--- Start of INFORMATION SUPPLIED ---

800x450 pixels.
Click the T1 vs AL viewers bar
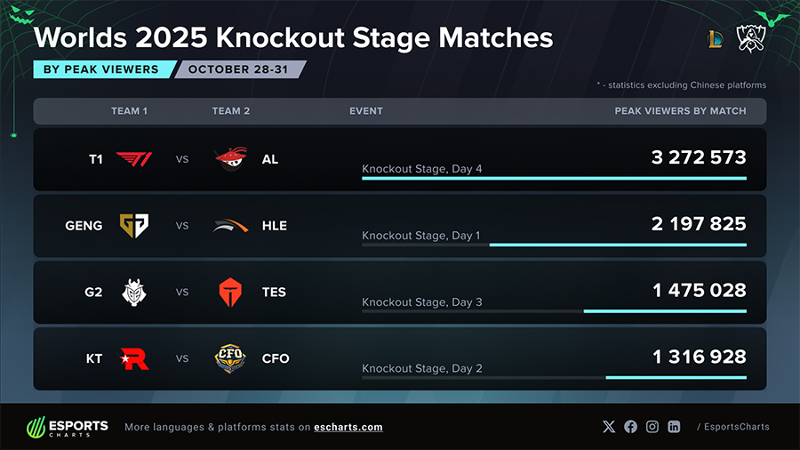click(554, 178)
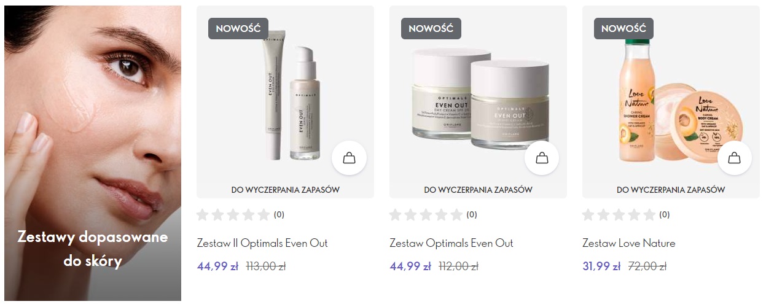Open the Zestaw Optimals Even Out product title
This screenshot has width=766, height=304.
(x=451, y=243)
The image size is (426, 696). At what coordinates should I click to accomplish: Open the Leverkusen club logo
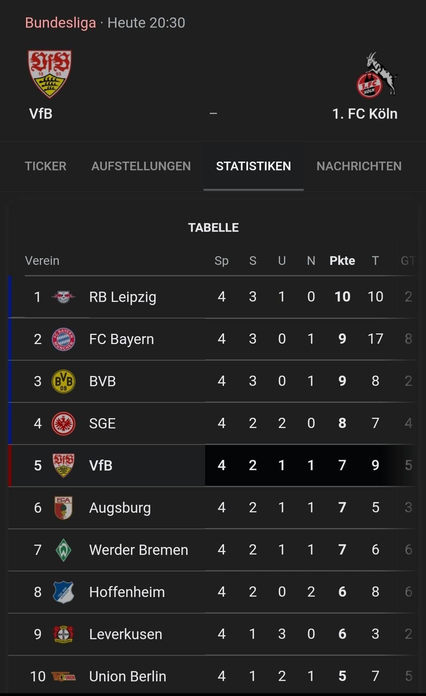(x=63, y=634)
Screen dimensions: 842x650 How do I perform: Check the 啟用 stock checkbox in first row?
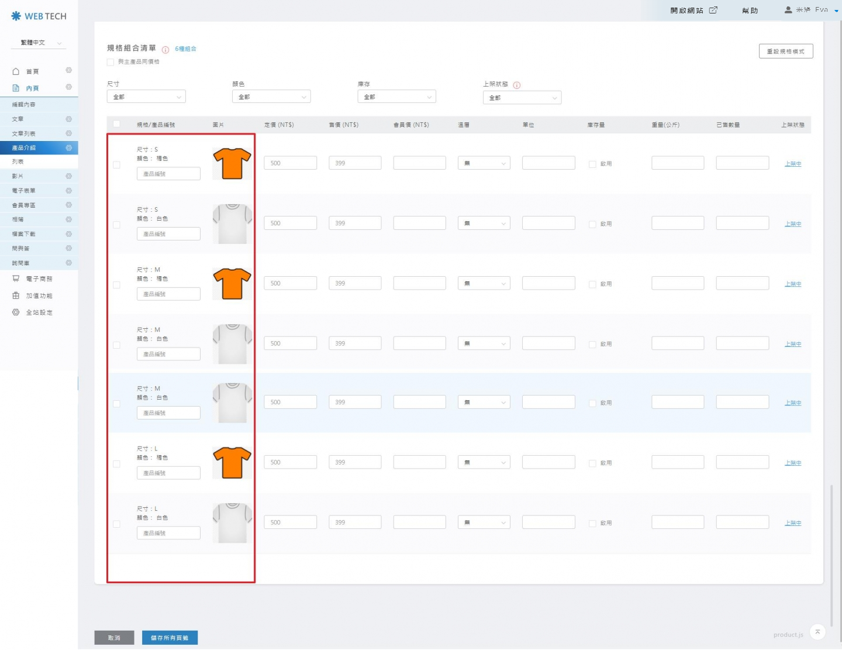pyautogui.click(x=592, y=164)
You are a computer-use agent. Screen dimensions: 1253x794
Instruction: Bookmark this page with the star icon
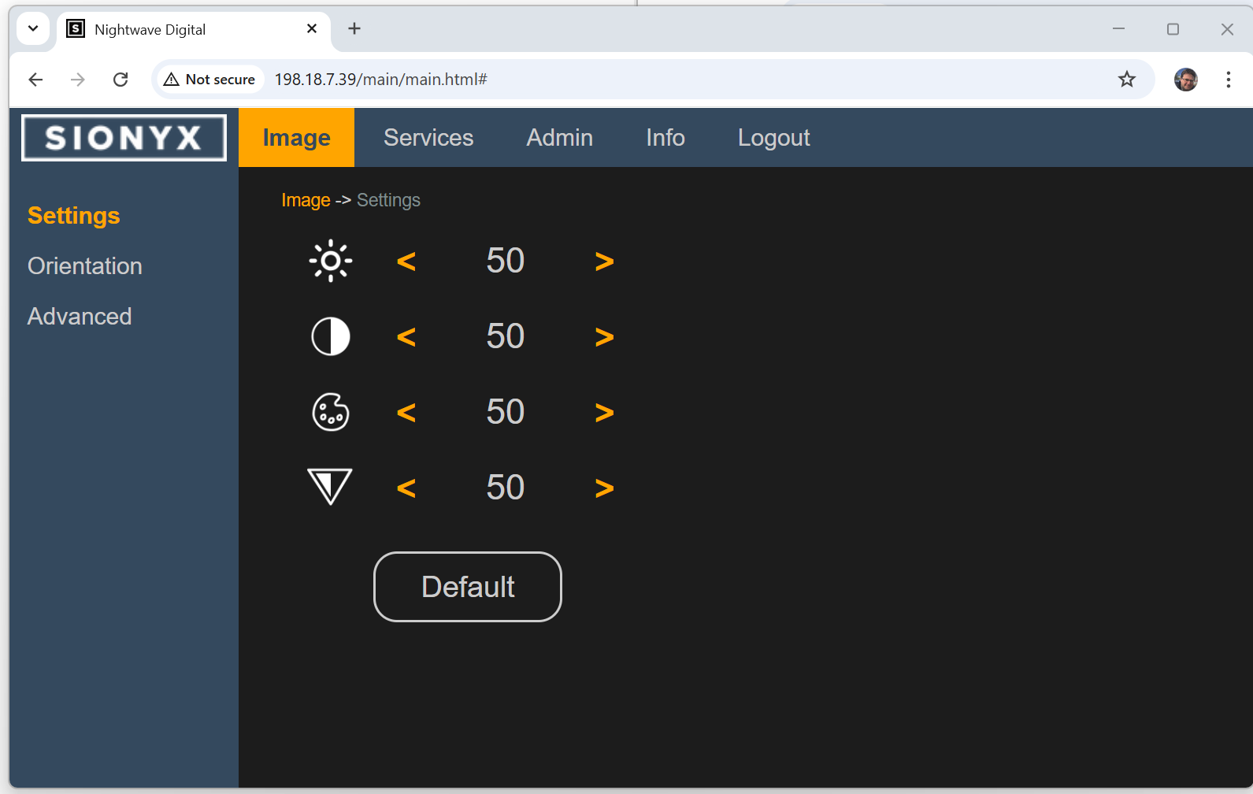(x=1127, y=80)
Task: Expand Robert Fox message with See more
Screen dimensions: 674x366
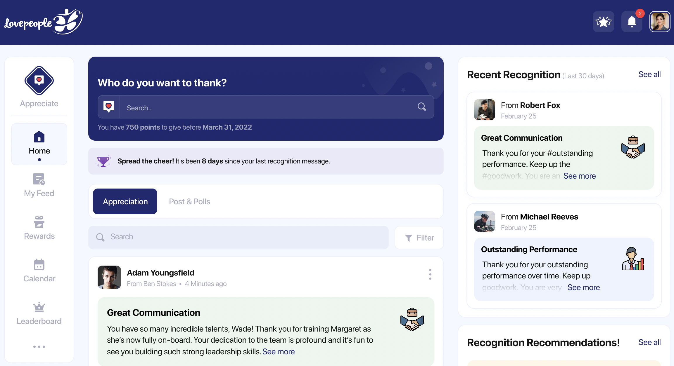Action: (x=579, y=176)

--- End of INFORMATION SUPPLIED ---

**WHAT NEEDS TO BE DONE**
Please render all of the records above as a numbered list with one line per item, leaving out blank lines and the pictures.

**FINAL ANSWER**
1. 800x450 pixels.
2. Click the T1 vs AL viewers bar
3. click(554, 178)
4. Open the Zestaw Optimals Even Out product title
5. This screenshot has width=766, height=304.
6. (x=451, y=243)
7. The image size is (426, 696). At what coordinates should I click to accomplish: Open the Leverkusen club logo
8. (x=63, y=634)
9. Screen dimensions: 842x650 How do I perform: Check the 啟用 stock checkbox in first row?
10. pyautogui.click(x=592, y=164)
11. You are a computer-use agent. Screen dimensions: 1253x794
12. Instruction: Bookmark this page with the star icon
13. (x=1127, y=80)
14. Task: Expand Robert Fox message with See more
15. Screen dimensions: 674x366
16. Action: (x=579, y=176)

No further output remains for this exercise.